I don’t care how Walsh votes in 2020. I don’t care, either, whether he thinks that Bernie or Trump would make the better president. But, as someone who devoutly wishes to see a reduction in the power of the presidency, I find his reasoning intensely annoying.
For a start, Walsh was quite literally talking about which of the many candidates on offer he intends to vote for in the coming election, the assumption being that the person he prefers could win, and would take office if he did. On its own, this makes the use of the word “dictator” rather silly. People who live under actual dictatorships do not sit around discussing which of their fellow citizens they hope will beat the incumbent at the next regularly scheduled plebiscite.
Perhaps Walsh meant something else? Perhaps he meant that, even though Trump is obliged to fight for a second term, he is in practice a “king” or a “dictator” because his own party has proven itself unwilling to check his excesses. If so, one has to ask how exactly Trump differs from his predecessor — or, indeed, how he differs from any president in the modern era. In 1998, the Democratic Party in the Senate uniformly refused to convict Bill Clinton after he was impeached. Did that make Clinton a “dictator” who had been accorded a “license to perjure”? How about Barack Obama, who, in 2012, took unilateral action on immigration that he had previously argued was not only illegal, but that, if taken, would make him a “king” or an “emperor” or a “dictator” who was refusing to “execute the laws.” When, having taken exactly those actions, the Democratic Party lined up behind Obama, did it make him a “dictator”?

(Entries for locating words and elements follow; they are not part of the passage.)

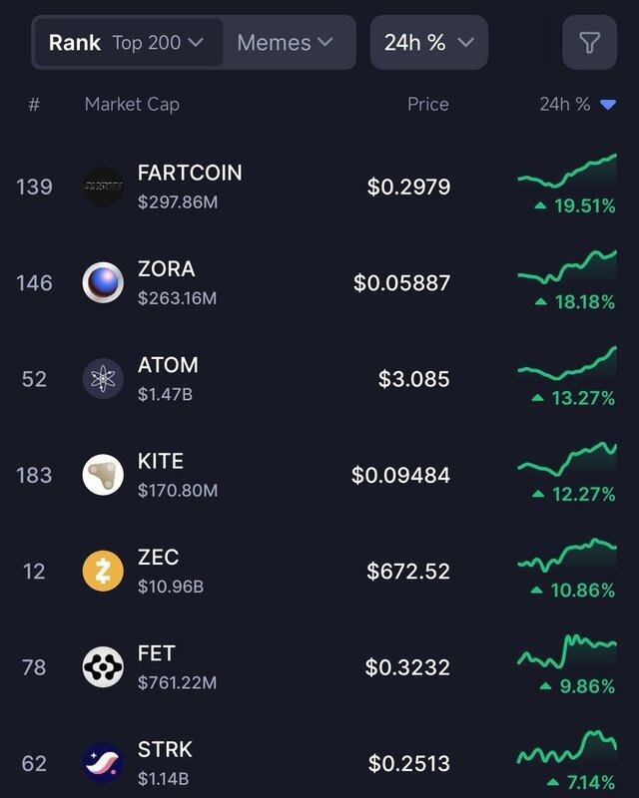Viewport: 639px width, 798px height.
Task: Tap the ATOM coin logo
Action: (103, 379)
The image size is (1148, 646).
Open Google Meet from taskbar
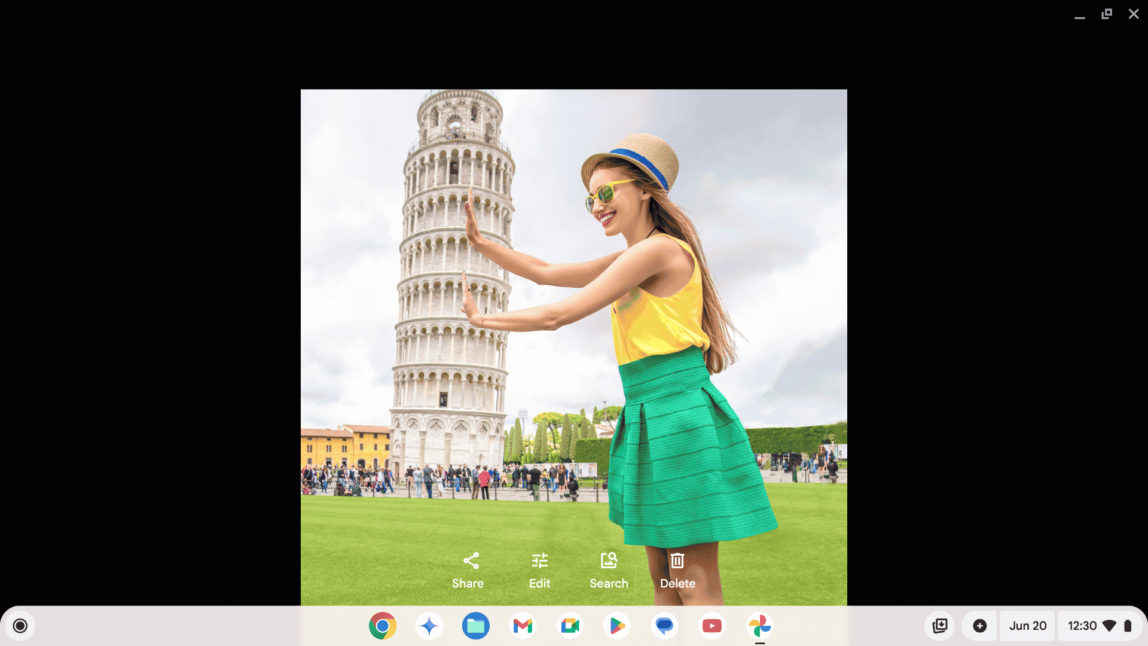570,626
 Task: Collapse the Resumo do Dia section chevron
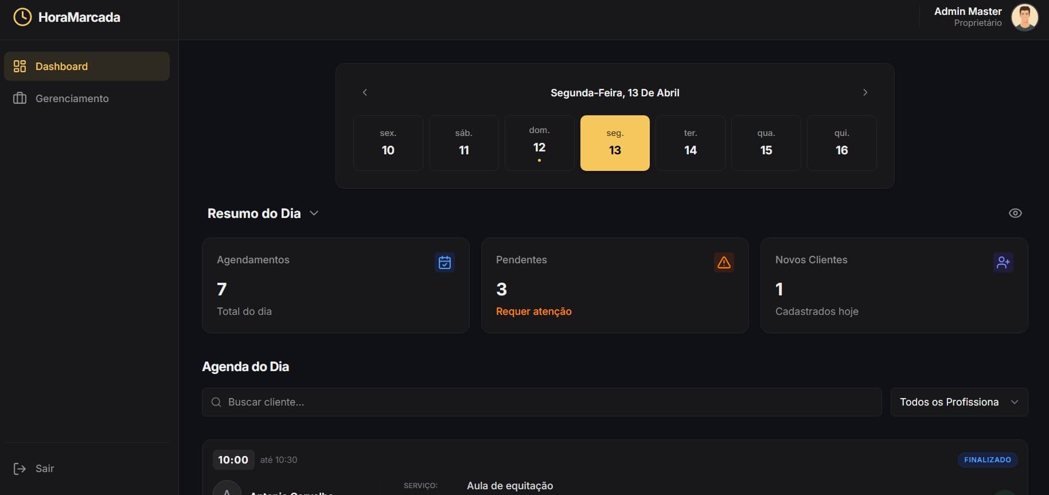[x=314, y=213]
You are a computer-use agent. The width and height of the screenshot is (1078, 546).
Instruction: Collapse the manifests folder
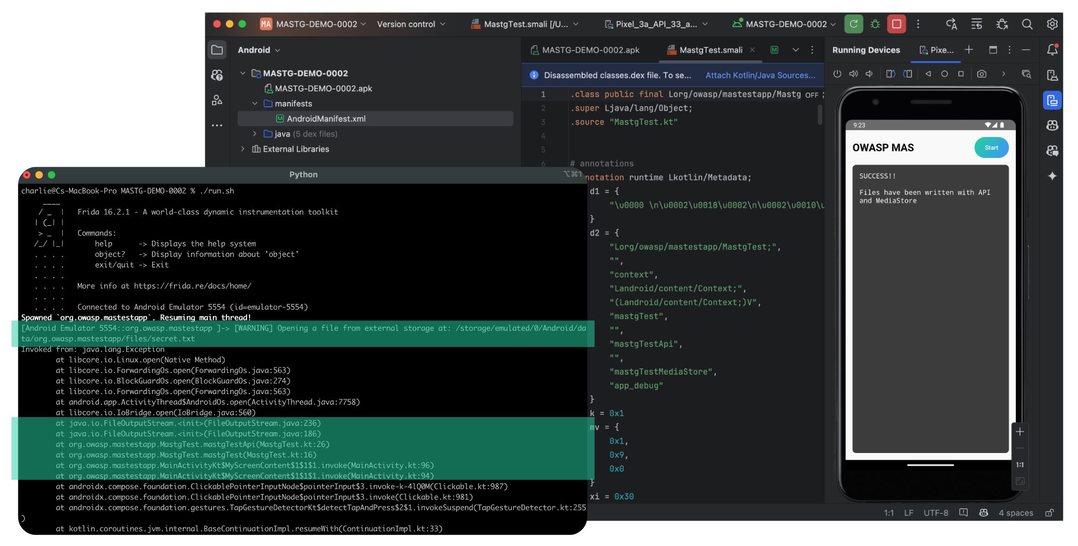pyautogui.click(x=255, y=104)
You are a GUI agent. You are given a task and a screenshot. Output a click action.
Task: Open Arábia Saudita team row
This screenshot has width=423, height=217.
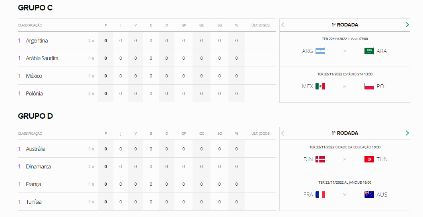(147, 58)
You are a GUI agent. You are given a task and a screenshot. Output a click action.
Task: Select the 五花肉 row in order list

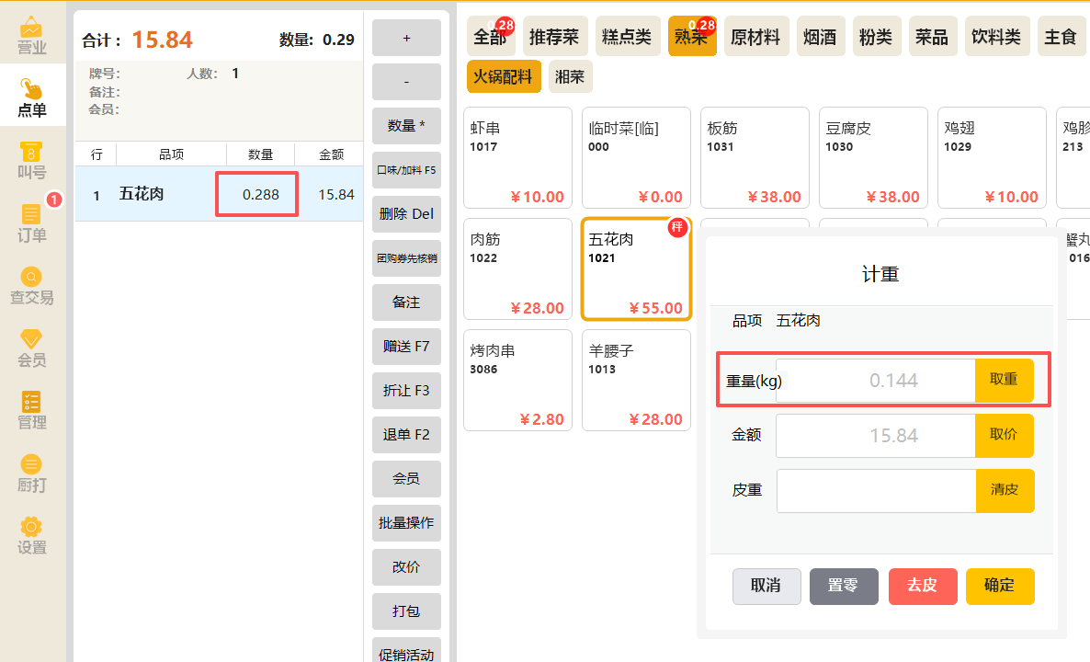(x=219, y=194)
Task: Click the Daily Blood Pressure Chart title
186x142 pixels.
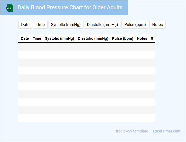Action: point(70,7)
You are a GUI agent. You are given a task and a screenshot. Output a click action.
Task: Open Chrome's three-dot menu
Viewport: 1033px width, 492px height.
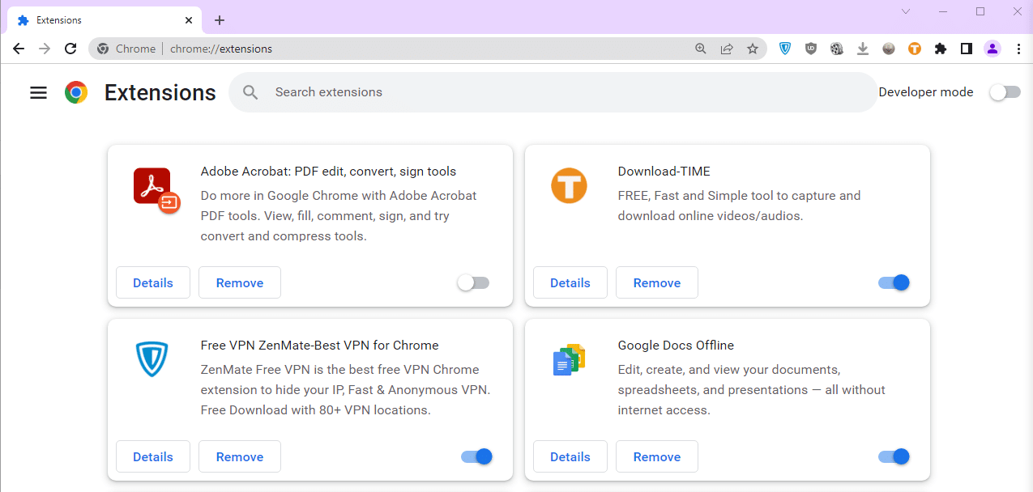(x=1018, y=49)
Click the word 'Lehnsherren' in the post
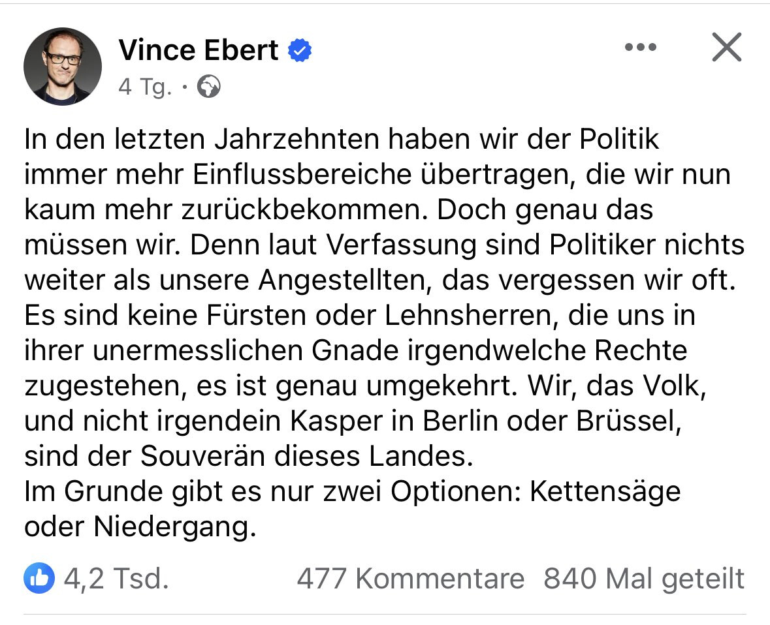Viewport: 770px width, 625px height. pyautogui.click(x=472, y=315)
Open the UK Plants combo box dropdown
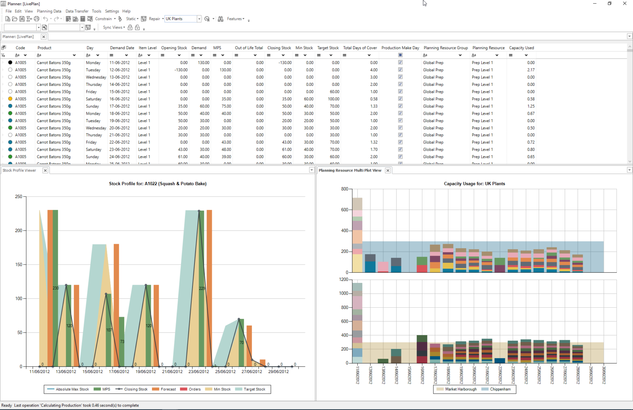 [x=199, y=19]
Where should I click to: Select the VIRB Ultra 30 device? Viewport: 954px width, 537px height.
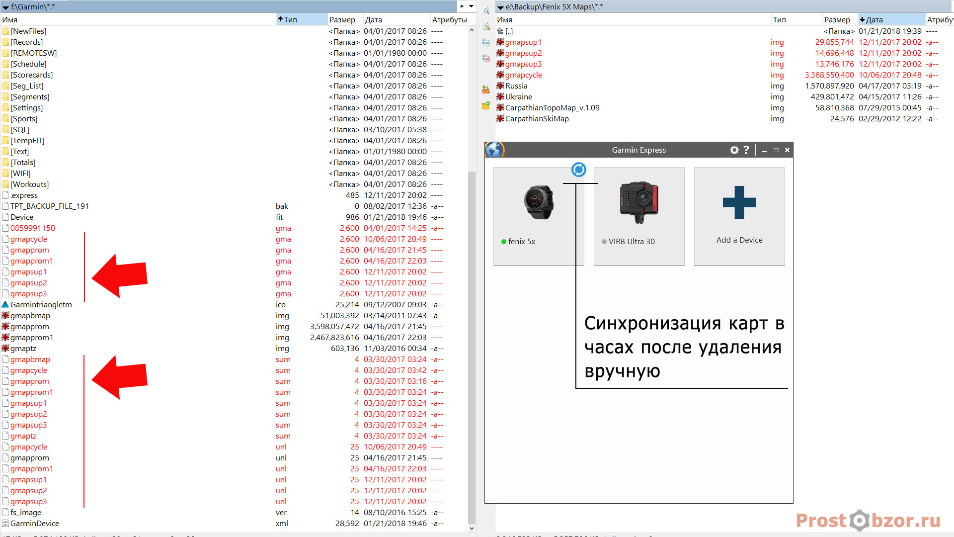click(639, 216)
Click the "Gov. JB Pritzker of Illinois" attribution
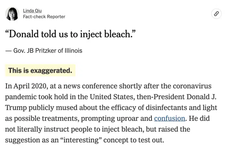The width and height of the screenshot is (230, 148). click(x=48, y=51)
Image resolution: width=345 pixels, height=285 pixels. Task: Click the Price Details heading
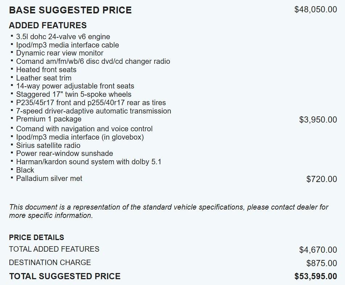(x=36, y=238)
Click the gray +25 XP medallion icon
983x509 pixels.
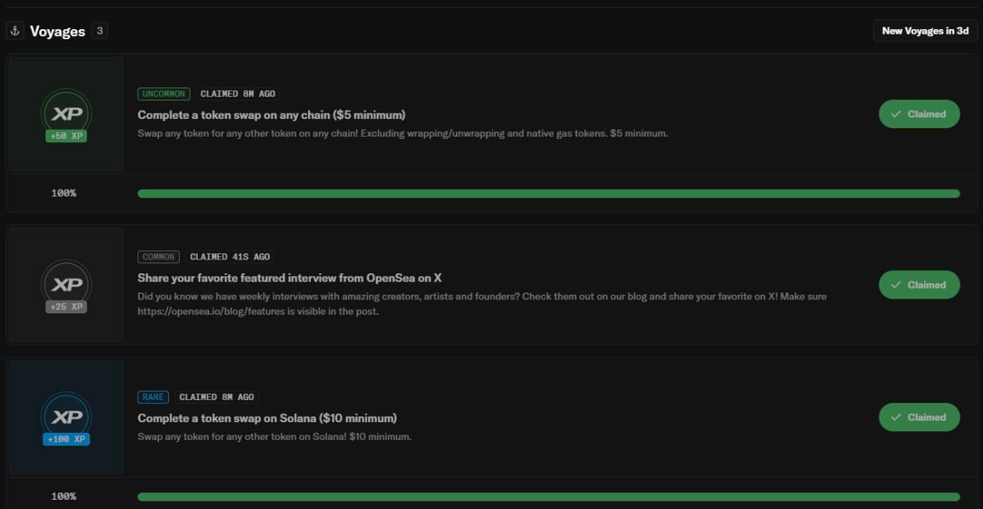click(x=66, y=285)
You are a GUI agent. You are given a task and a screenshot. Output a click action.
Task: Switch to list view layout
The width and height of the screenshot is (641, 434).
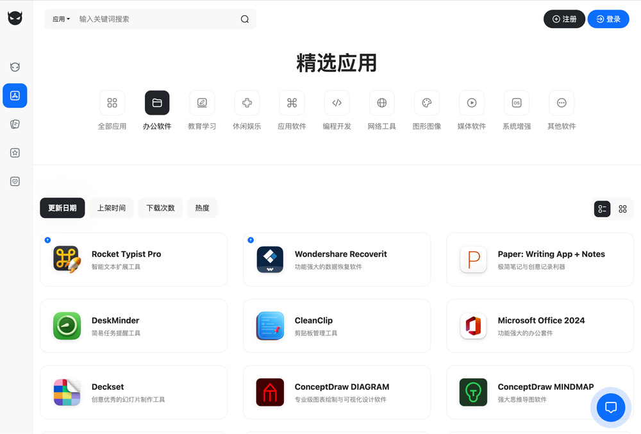pyautogui.click(x=602, y=209)
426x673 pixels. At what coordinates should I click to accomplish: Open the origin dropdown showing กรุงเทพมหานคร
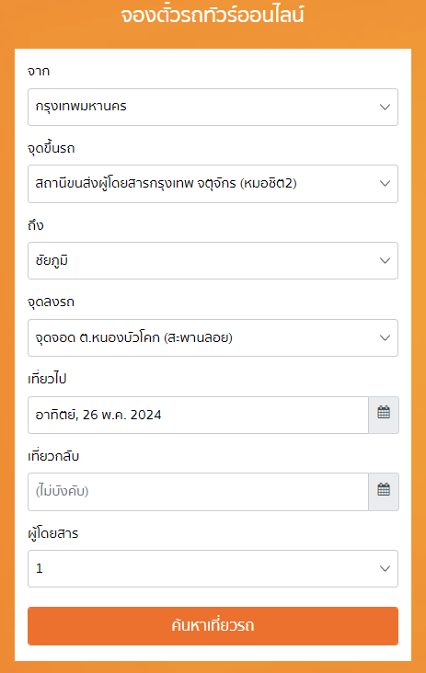coord(213,107)
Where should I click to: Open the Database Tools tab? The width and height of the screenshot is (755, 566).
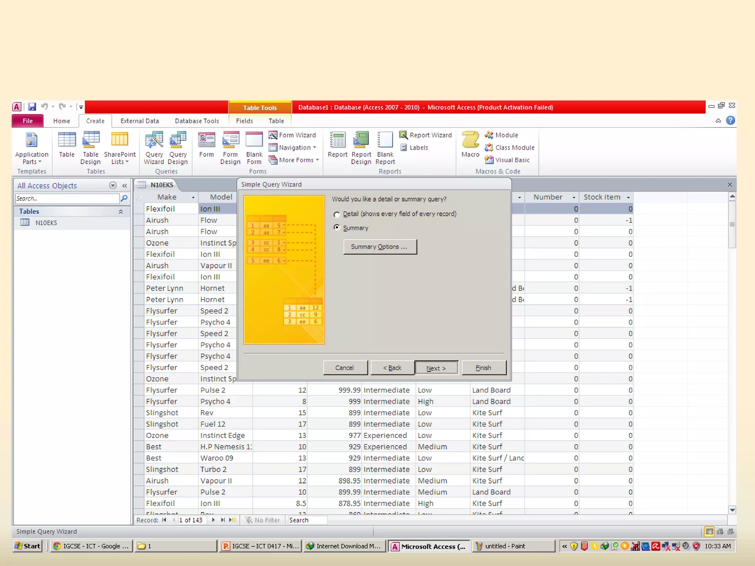[x=196, y=121]
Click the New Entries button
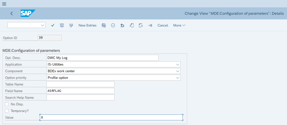 88,25
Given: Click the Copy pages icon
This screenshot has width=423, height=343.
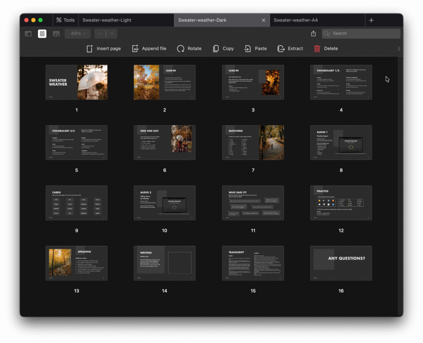Looking at the screenshot, I should [x=216, y=49].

As someone who has spent a good deal of time lambasting both Trump and Obama for their excesses — and, by extension, lambasting their parties for acquiescing to those excesses — I am open to the idea that the answer to this question is “yes.” But, if it is, it has to apply to all modern presidents, not just to the ones we personally dislike. The aim here should be to build a sizable coalition in favor of reducing the power of the executive. It should not be to pretend that the problem is personal, rather than systemic, and that it can therefore be undone be a single virtuous election. Especially given that the alternative mentioned in this case has also promised to jettison the safeguards should he be elected.